The numbers of youth and young adults with COVID-19 is now increasing. News reports are using such terminology as “COVID fatigue” and most public health officials are ominously warning about a second wave of the pandemic. Many older adults are wondering, “Why do young people not understand the need for isolation?”
At times when I see the number of cases of COVID-19 rising in younger populations, I do feel frustrated, but it is becoming evident that, while youth are worried about COVID-19, they are much more worried about their mental health.
Many of us will reach out to family and loved ones when we are feeling anxious and depressed. The contact that we have with people who care about us is a comfort and helps us to stay grounded. The same is true for youth. For adolescents, however, research has shown us that friends are particularly important.

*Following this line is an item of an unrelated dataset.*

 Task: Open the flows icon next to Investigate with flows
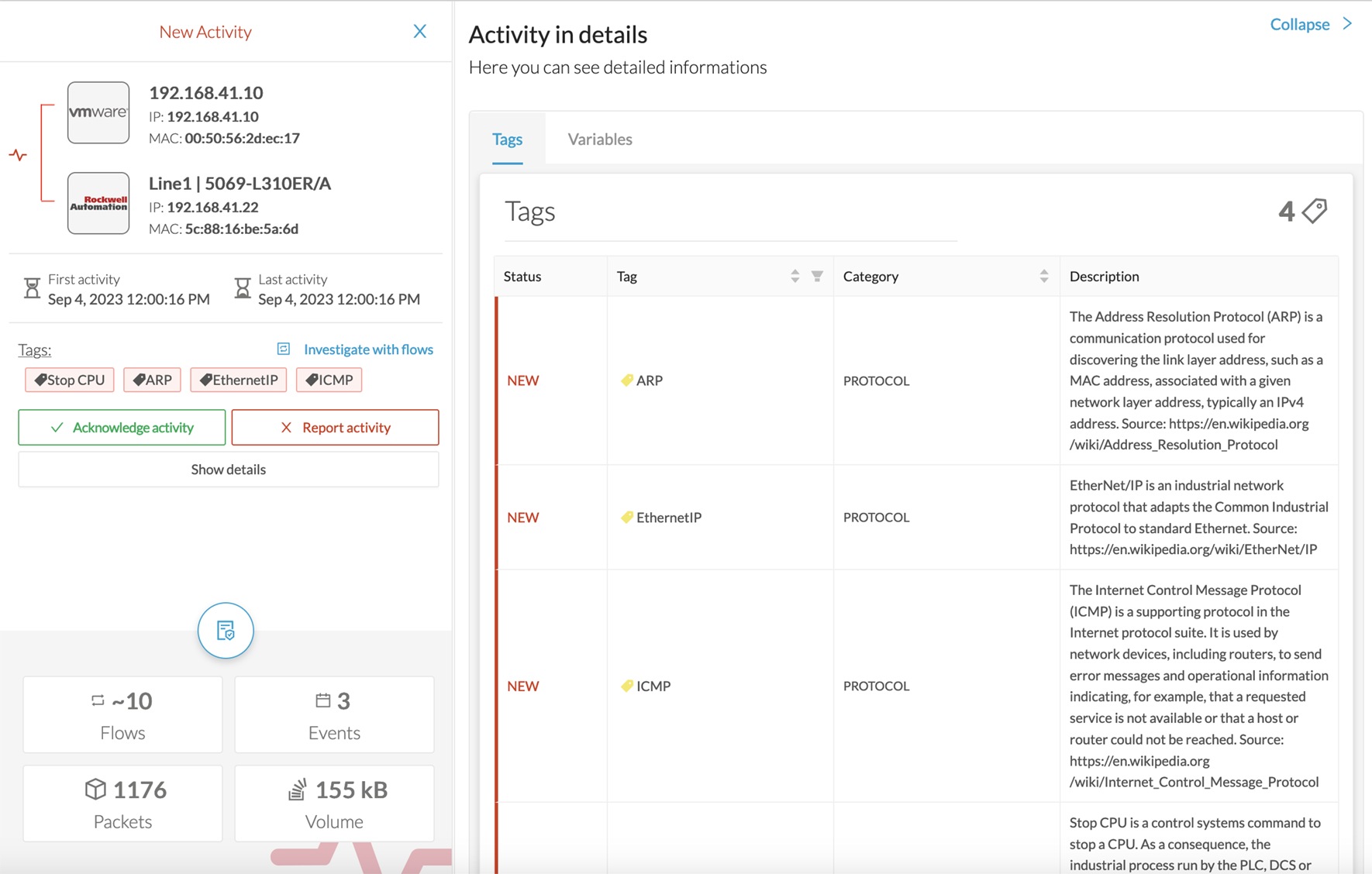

Friendships have several important functions for youth, functions that family relationships do not address.
Let’s start with the most basic reason for having friends outside of family members and that is companionship – companionship that is different from that offered by family. The intimacy offered by a friend can be nonjudgmental in ways that a parent cannot be. After all, aren’t there situations you would rather not discuss with your mother?

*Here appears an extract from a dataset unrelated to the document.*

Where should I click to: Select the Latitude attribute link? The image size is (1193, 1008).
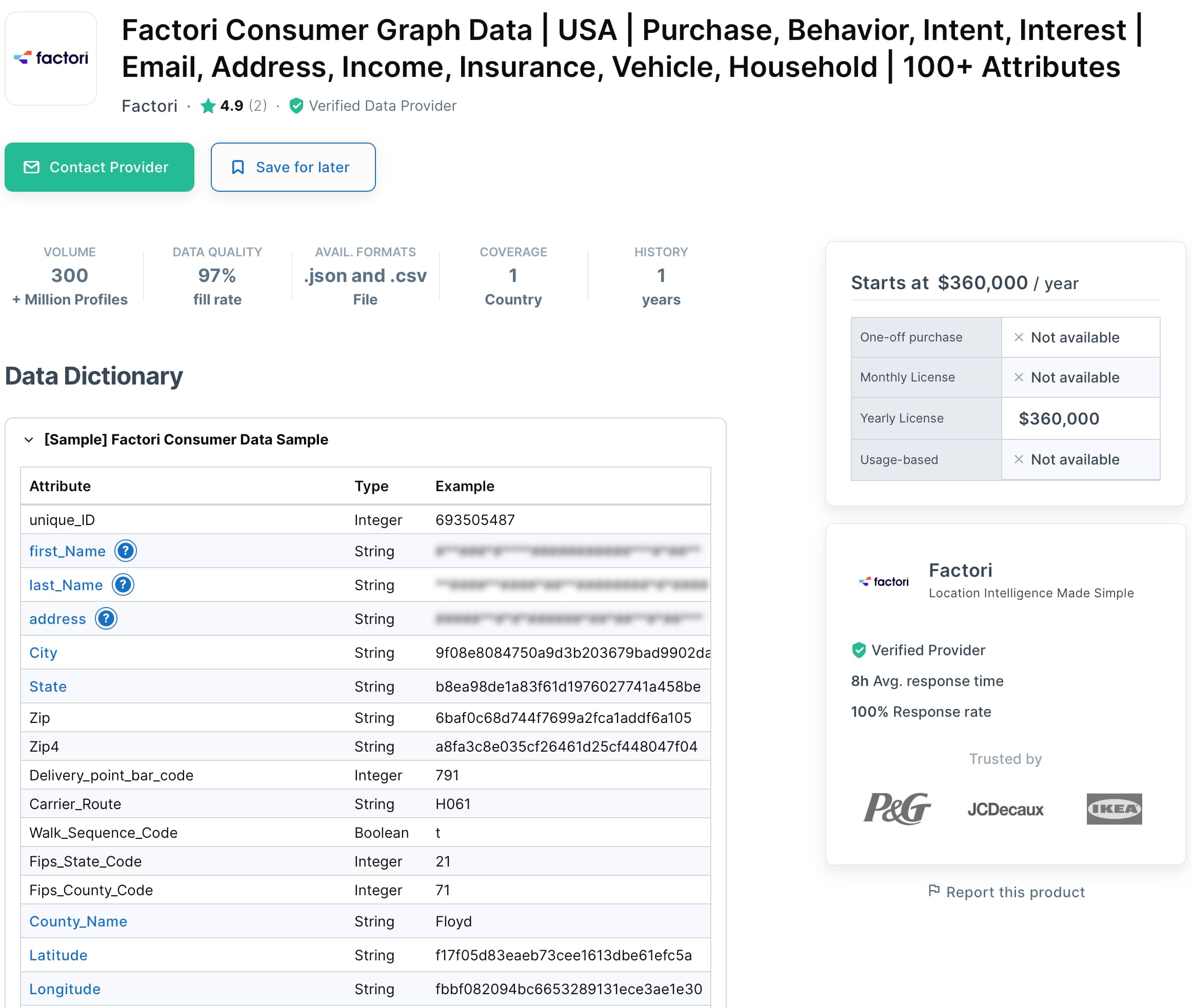[x=58, y=955]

In the same way, a friend is someone with whom an adolescent can discuss difficult situations intimately, often working out solutions that would be impossible to consider with parents or other adults. You cannot necessarily go to your teacher when you are trying to figure out how to confront a person in your project group who is not doing any of the work.
When you’re a teenager or young adult, your friends are the people who can help you get a different perspectives on sex, drugs, failing classes or how to ask your Mom whether you can borrow the car. You probably cannot go over all those perspectives with your brother or sister – even your favourite aunt may not be completely trustworthy in some situations.
Friends also help adolescents and young adults to understand how others see them. This is important at a time of life when peers have a great influence. Friends also support each other emotionally, especially in situations when they’re being bullied or just not feeling confident.
Finally, and most important, friends are fun to be with, stimulating and exciting. I certainly remember laughing more with my friends when I was a teenager than with anyone else in the world. Even now, the people I have known since I was a teenager and young adult can still make me smile, and often laugh, when we remember foolish things that we did.
For all these reasons, youth need to socialize with their friends. This is especially true if they are worried about their future. Will they finish school? Will they be able to find a job? If they are depressed and anxious, youth can help each other find ways to manage. This alone can stave off more serious mental health problems. Youth become more resilient when they are with each other. When mental health is the illness that worries you, COVID-19 may not seem so scary.
Isn’t it better to spend a few hours with a friend, talking and laughing and diffusing your negative emotions? With all of this in mind, instead of telling youth not to get together, maybe we can ask them to practice safety at the same time as they catch up.
I watched teens where I work today comparing the features on their new iPhones and can remember doing the same when I was their age and our families were getting the latest new phone.
The device we were excited about looked very different from an iPhone The best thing then would have been to have a phone like this – imagine having one in your own room!